The Council of the European Union has adopted a negotiating position that backs the ECB’s proposed caps on digital euro holdings, including a ceiling in the €3.000–€4.000 range and an offline payment feature. The move advances the design framework but leaves final approval contingent on reconciliation with the European Parliament and subsequent legislative votes.
The Council formally endorsed a framework that sets individual holding limits for the digital euro at approximately €3.000–€4.000, a ceiling intended to prevent the CBDC from becoming a dominant store of value and triggering large outflows from commercial bank deposits. Holding limits are regulatory ceilings on how much central-bank-issued digital currency a person may possess at any one time.

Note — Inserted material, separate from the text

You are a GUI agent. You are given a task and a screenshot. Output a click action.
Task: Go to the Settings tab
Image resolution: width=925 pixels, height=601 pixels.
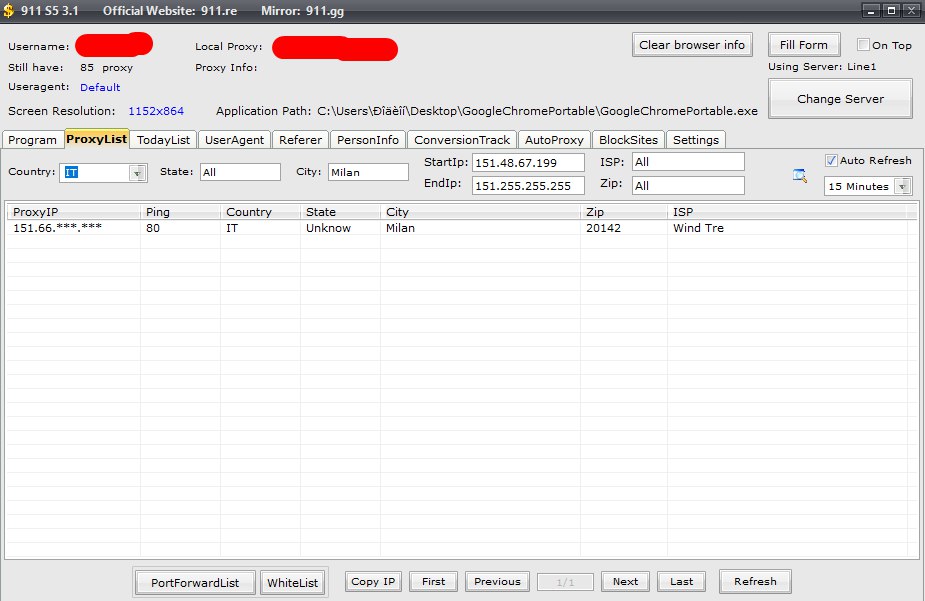tap(695, 140)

The Council also pushed for an offline mode that preserves user privacy during transactions; offline mode enables payments without a continuous internet connection by relying on secure device-to-device protocols. The adopted position mandates that the ECB review the overall caps every two years to ensure the rules remain aligned with macroeconomic conditions.
Timeline, process and institutional next steps
EU finance ministers finalised procedural details on setting the holding limits during Eurogroup meetings on 19 de sep. de 2025, according to the Council’s documentation. The ECB has completed its technical preparations and continues development and testing, yet the project requires alignment between the Council’s position and the European Parliament’s priorities before either chamber can approve legislation.
The Council’s timetable envisages legislative enactment in 2026 and leaves open a potential issuance date in 2029, subject to the successful conclusion of the legislative process.
The caps are calibrated to limit deposit migration from commercial banks to central-bank liabilities, thereby protecting bank liquidity and lending capacity. The emphasis on an offline, privacy-focused variant also signals a policy trade-off between usability and safeguards against illicit finance, with the Council aiming to balance consumer privacy and compliance.